▶ [READING PASSAGE]:
- - -

We can all agree to this system today, but if the press does not sign up to it, it will have been a complete and utter waste of time and energy. The money that was spent on the Leveson inquiry—wasted; the efforts of all the families who put themselves through another form of upset and humiliation—completely and utterly wasted. I say to the press that there are times when their hyperbole is wonderful, entertaining and lovely. Even when vicious hyperbole is addressed at oneself, one can sometimes take the joke. However, some of the ways in which the press have put forward their argument in the past week have not been helpful to their cause. I hope that the press will now come on board.

There is a proud press tradition in this country of being able to tell the truth to the Government, politicians and those in authority. The Guardian revealed the truth about phone hacking at the News of the World, despite many other people trying to prevent that from coming out, and that is important. For myself, I bemoan the fact that the Rhondda Leader is not quite the newspaper that it was nine years ago; it is not as read as it was then, which means that local politics are probably even less scrutinised than Parliament today.

- - -

▶ [GOAL]:
Quote the stretch of the press regulation speech from "We can all agree" through "come on board.".

▶ [DATASET]:
- - -

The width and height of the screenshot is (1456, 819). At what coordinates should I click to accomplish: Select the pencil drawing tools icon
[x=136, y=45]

- - -

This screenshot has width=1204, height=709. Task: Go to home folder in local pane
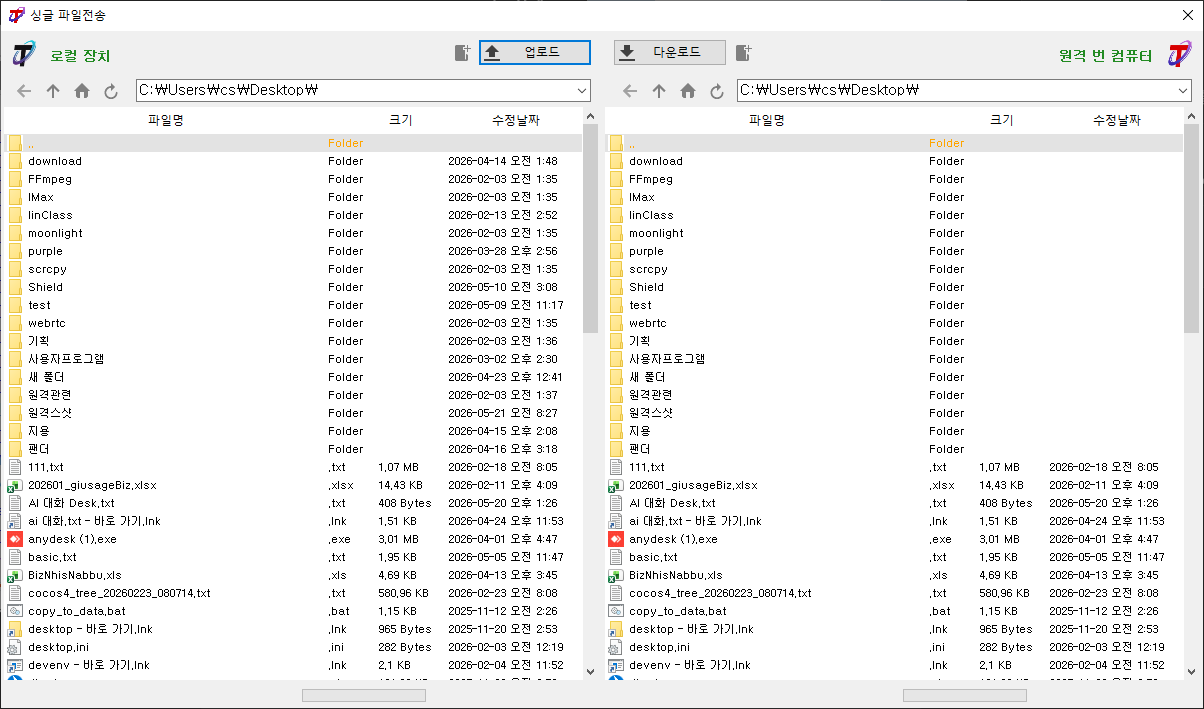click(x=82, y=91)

- - -

▶ [EXERCISE ANSWER]:
We can all agree to this system today, but if the press does not sign up to it, it will have been a complete and utter waste of time and energy. The money that was spent on the Leveson inquiry—wasted; the efforts of all the families who put themselves through another form of upset and humiliation—completely and utterly wasted. I say to the press that there are times when their hyperbole is wonderful, entertaining and lovely. Even when vicious hyperbole is addressed at oneself, one can sometimes take the joke. However, some of the ways in which the press have put forward their argument in the past week have not been helpful to their cause. I hope that the press will now come on board.